LEAR: Robust LEArning methods for electric vehicle Route selection
Research Project, 2022
– 2026
The main focus of LEAR is on route planning for a commercial fleet of Connected Electrified Vehicles(CEVs). More specifically, the objective is to minimize energy consumption and plan charging, but also consider social aspects such as congestion, producing solutions that benefit both the fleet but also the other vehicles in the network and society in general. Extensive research efforts have been put into routing and resource allocation problems for CEVs over the years, including by the participants in this project. However, there are still several aspects that can be further studied and improved. One of them is the balance between the benefits for the fleet and for the other users of the transport network. Due to the inherent complexity of the problem, the project aims at using learning methods to provide efficient solutions. The methods developed in LEAR will provide benefits for (i) the vehicle industry (interfacing the vehicle into a network, data driven technology, mobility as a service concept), (ii) service provider (optimal resource allocation), and for the (iii) society (vehicle routing decisions involves social benefits). The project involves academia (Chalmers) and Volvo AB as core collaborative partners. However, via invitation to reference group, we incorporate perspectives from authorities, social scientists, municipality, and connected research project representatives.We believe that solving the real-time socio-strategic route coordination tasks for a fleet of CEVs is necessary to embed vehicles into a task allocation (distribution vehicles) and a traffic network (social compliance) context.

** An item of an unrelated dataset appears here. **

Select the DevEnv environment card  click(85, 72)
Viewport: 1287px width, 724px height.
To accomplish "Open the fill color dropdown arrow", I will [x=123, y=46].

Via LEAR, this step naturally comes, advancing the vehicle technology and industry to be proactive in the implementation of fleets of CEVs.
Participants
Balázs Adam Kulcsár (contact)
Chalmers, Electrical Engineering, Systems and control
Morteza Haghir Chehreghani
Chalmers, Computer Science and Engineering (Chalmers), Data Science and AI
Attila Lischka
Chalmers, Electrical Engineering, Systems and control
Filip Rydin
Chalmers, Electrical Engineering, Systems and control
Jiaming Wu
Chalmers, Architecture and Civil Engineering, Geology and Geotechnics
Collaborations
Volvo Group
Gothenburg, Sweden
Funding
Swedish Electromobility Centre
Funding Chalmers participation during 2023–2026